Ce gouffre, s’il n’est pas comblé à temps, va accentuer la césure avec l’aide d’acteurs qui s’affranchissent des règles de jeu. La terre, au même titre que les ressources naturelles, pétrole et gaz entre autres, appartient au peuple qui le délègue à des dirigeants dignes de confiance, investis de missions à l’issue d’élections libres, régulières et transparentes.
Le foncier aiguise donc des appétits. Il suscite de plus en plus de convoitises souvent orchestrées par des puissances d’argent qui ne reculent devant aucun obstacle. N’est-il pas temps de se montrer moins naïf face aux dangers d’instabilité ? Le grand écart qui s’observe crée des inégalités qui s’accroissent en s’accentuant.

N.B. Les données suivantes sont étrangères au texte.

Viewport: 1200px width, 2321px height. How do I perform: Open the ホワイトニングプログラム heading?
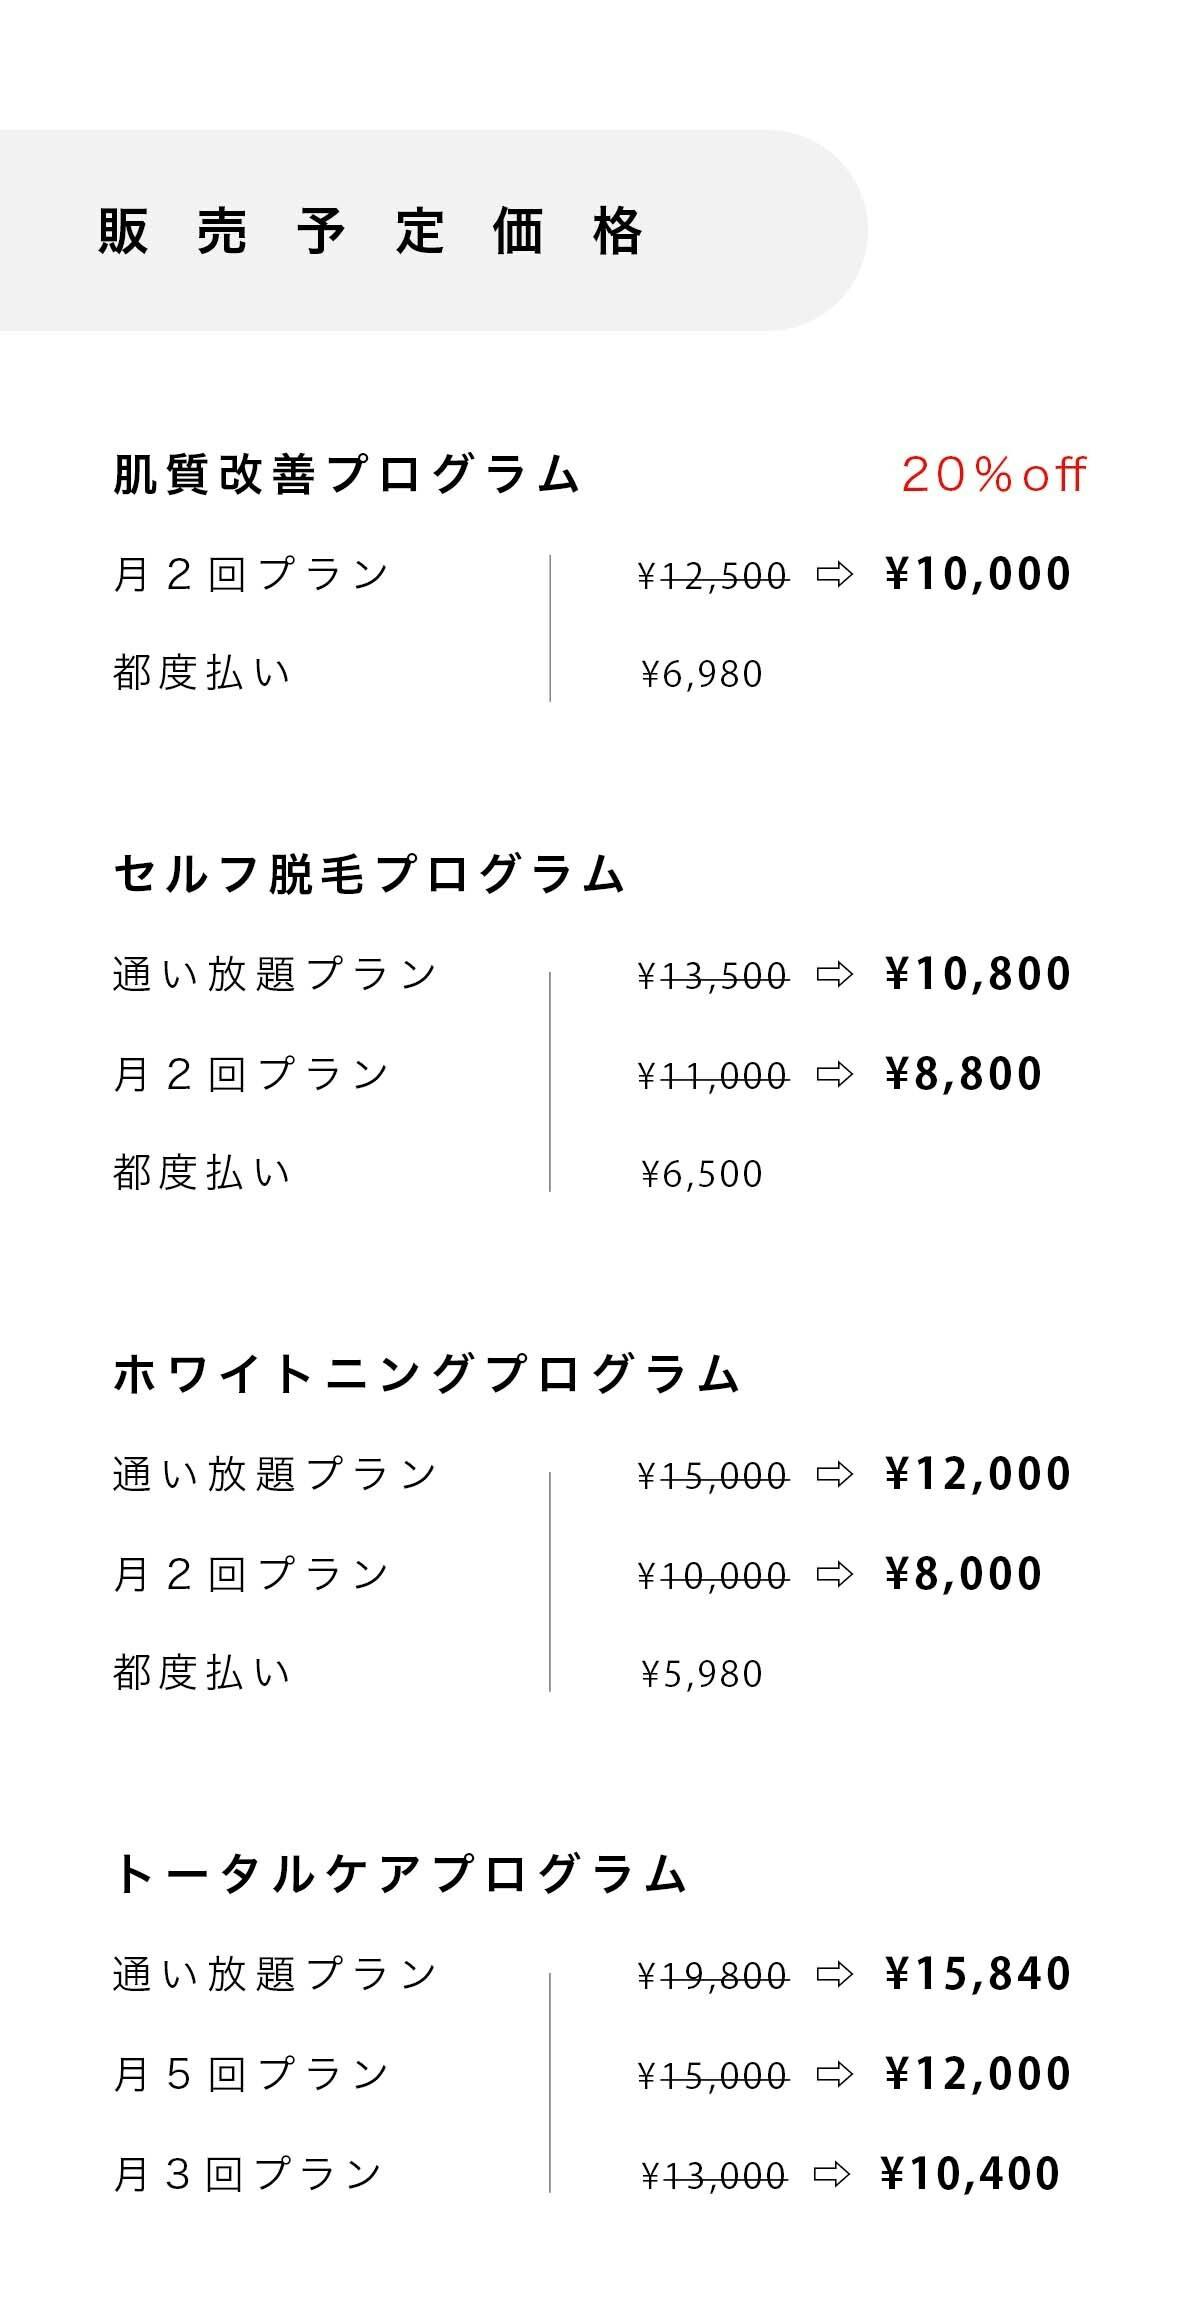426,1375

Des Sénégalais sont assis sur d’épais matelas financiers et se détournent ostensiblement de l’économie réelle pour privilégier les actifs spéculatifs. L’essor de l’immobilier, surtout de l’immobilier de luxe, ne s’explique pas autrement. Certains banquiers de renom n’hésitent pas à pointer l’indexe sur les réseaux de drogues qui investissent dans la pierre comme des filières-relais de blanchiment de l’argent sale.
A qui échoit le devoir d’endiguer le chaos qui se généralise et se perpétue ? « On a du mal à vivre », crient à tue-tête les Sénégalais dans une relative pudeur. Pendant ce temps, les nouveaux riches gambillent dans les hautes herbes alors que l’opinion s’attriste du spectacle des rabat-joie.